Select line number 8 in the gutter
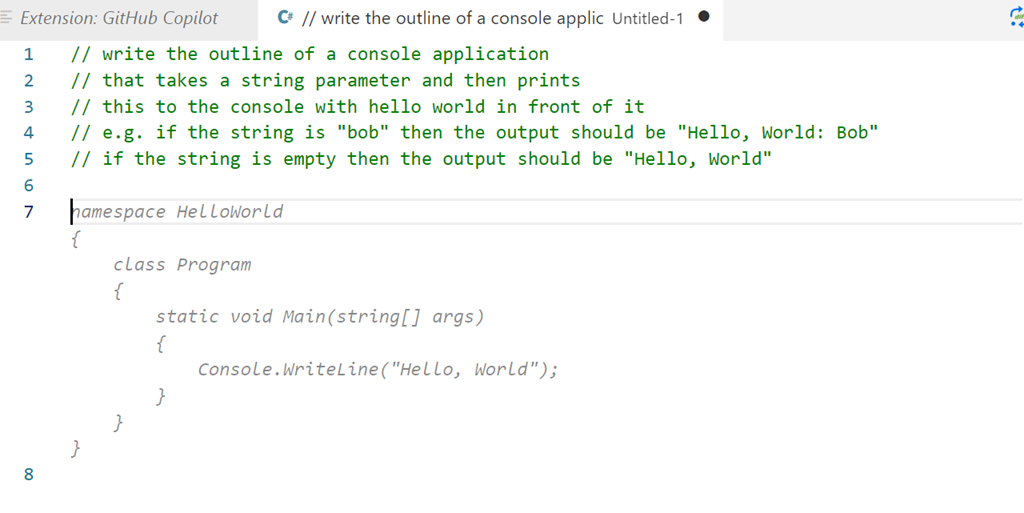 28,475
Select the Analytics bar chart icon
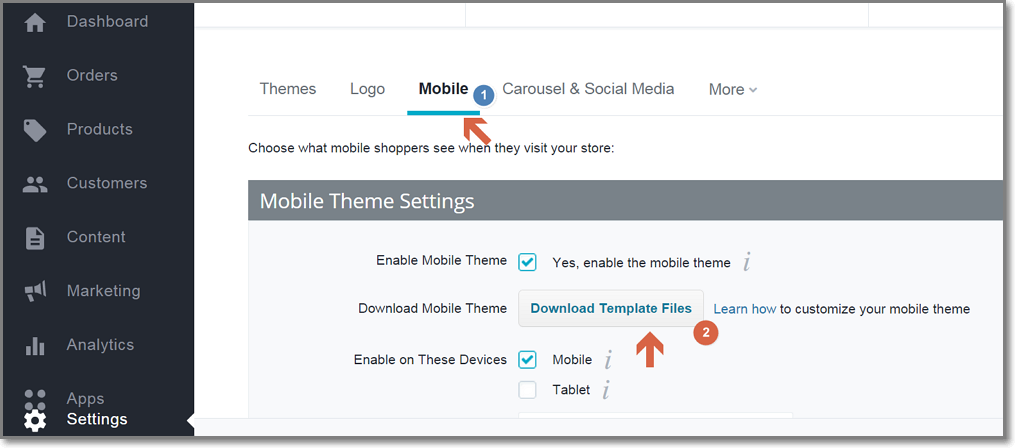The height and width of the screenshot is (448, 1015). click(x=35, y=346)
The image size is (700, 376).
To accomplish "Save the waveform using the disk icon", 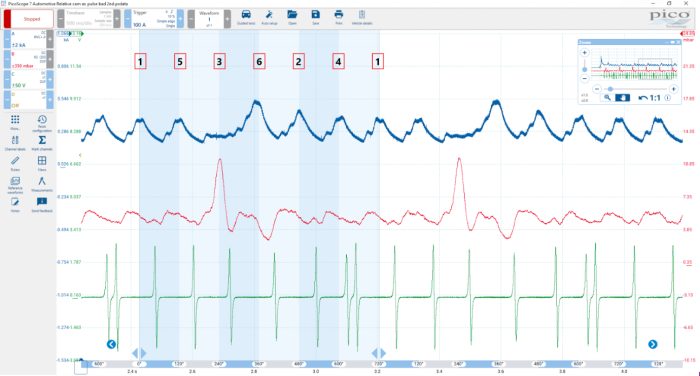I will pos(315,17).
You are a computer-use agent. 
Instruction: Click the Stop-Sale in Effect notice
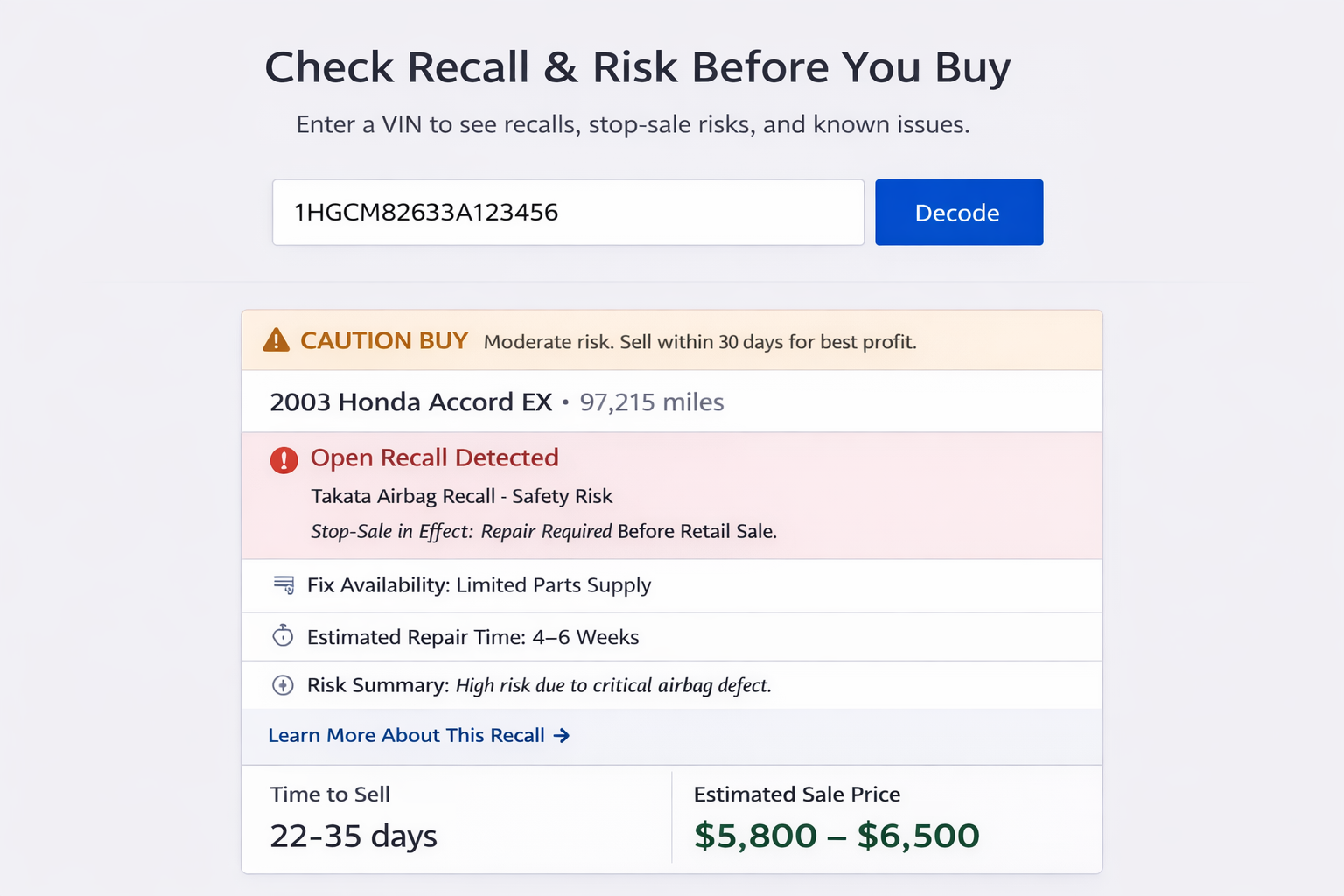pos(543,531)
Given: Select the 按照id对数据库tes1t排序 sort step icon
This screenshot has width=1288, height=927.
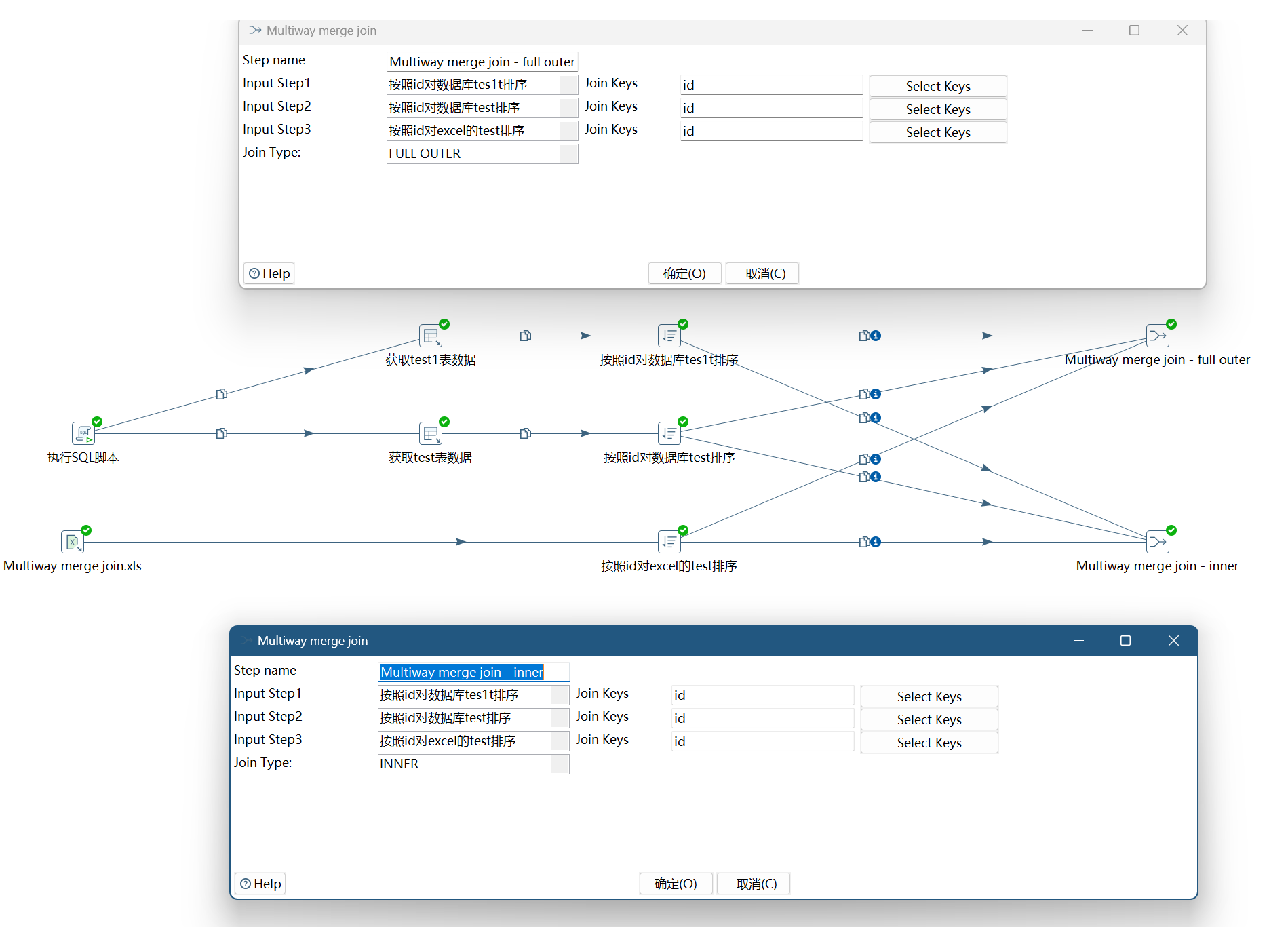Looking at the screenshot, I should (x=669, y=336).
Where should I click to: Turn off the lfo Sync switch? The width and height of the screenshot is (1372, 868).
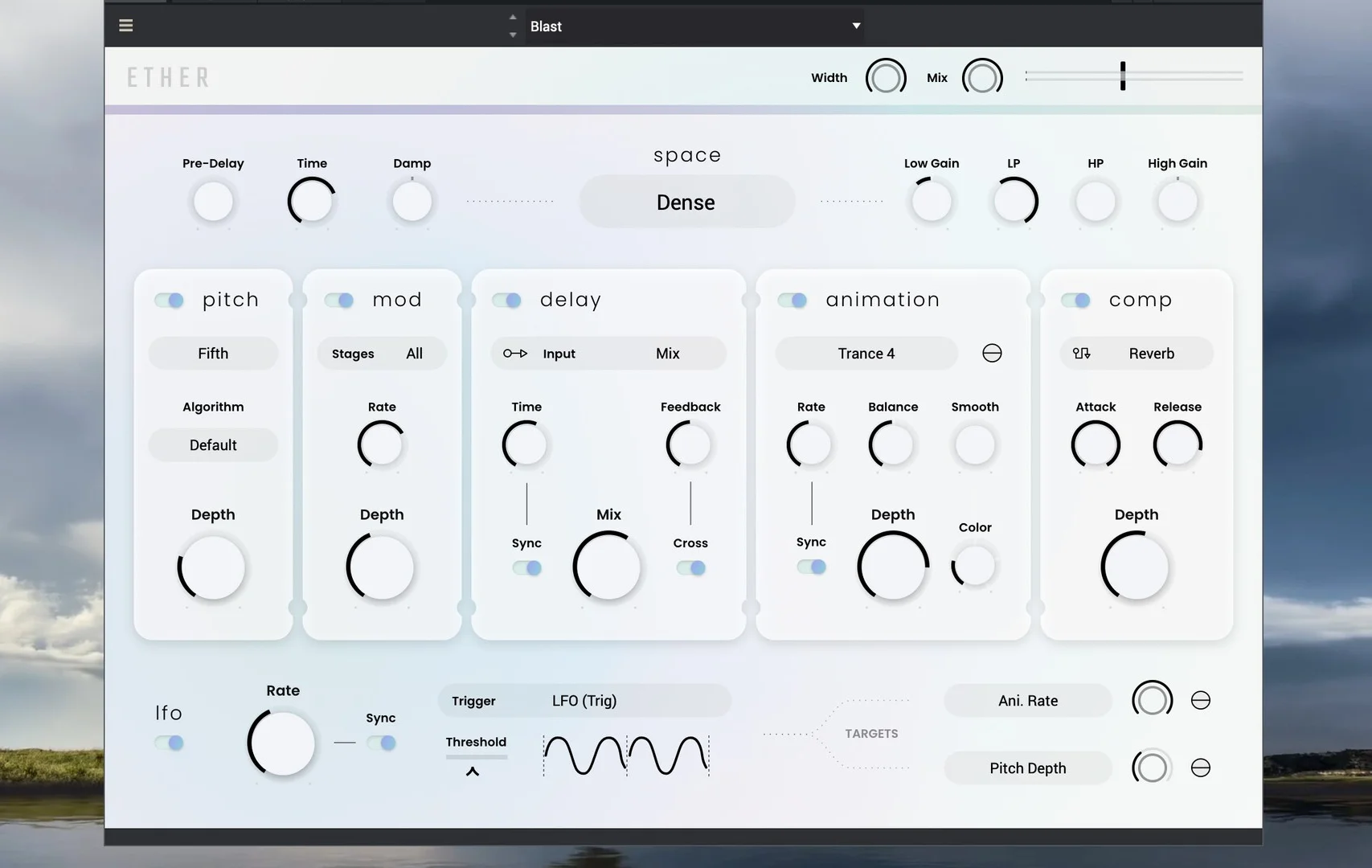pos(381,743)
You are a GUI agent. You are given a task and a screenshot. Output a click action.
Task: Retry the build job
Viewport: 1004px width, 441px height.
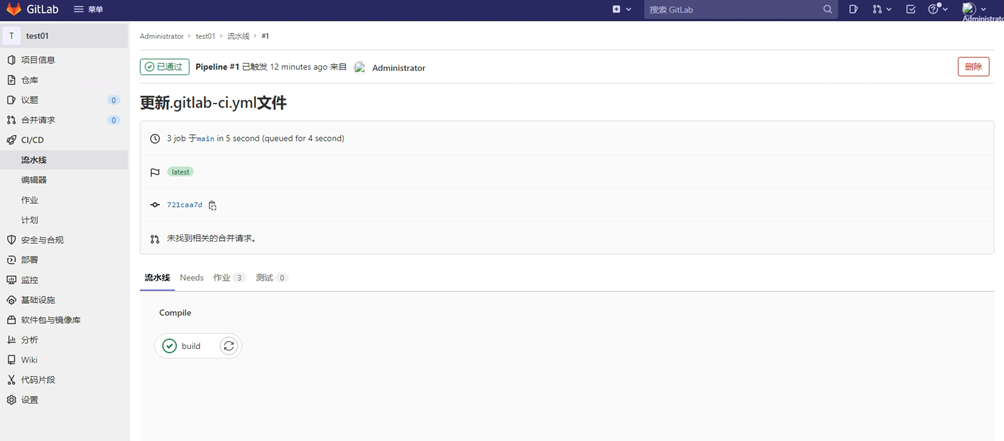tap(229, 346)
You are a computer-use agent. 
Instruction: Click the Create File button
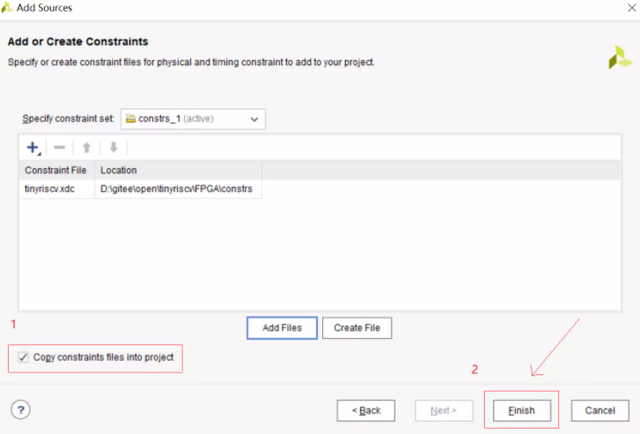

:::

--- Instructions for the task ---
Counting the line with "You are a GUI" and the last line of the data above, transcribe those two lines and every line between them exactly, without the pictures.

--- Your response ---
You are a GUI agent. You are given a task and a screenshot. Output a click action.
Task: Retry the build job
Viewport: 1004px width, 441px height.
tap(229, 346)
You are a computer-use agent. 
Instruction: Click the Create File button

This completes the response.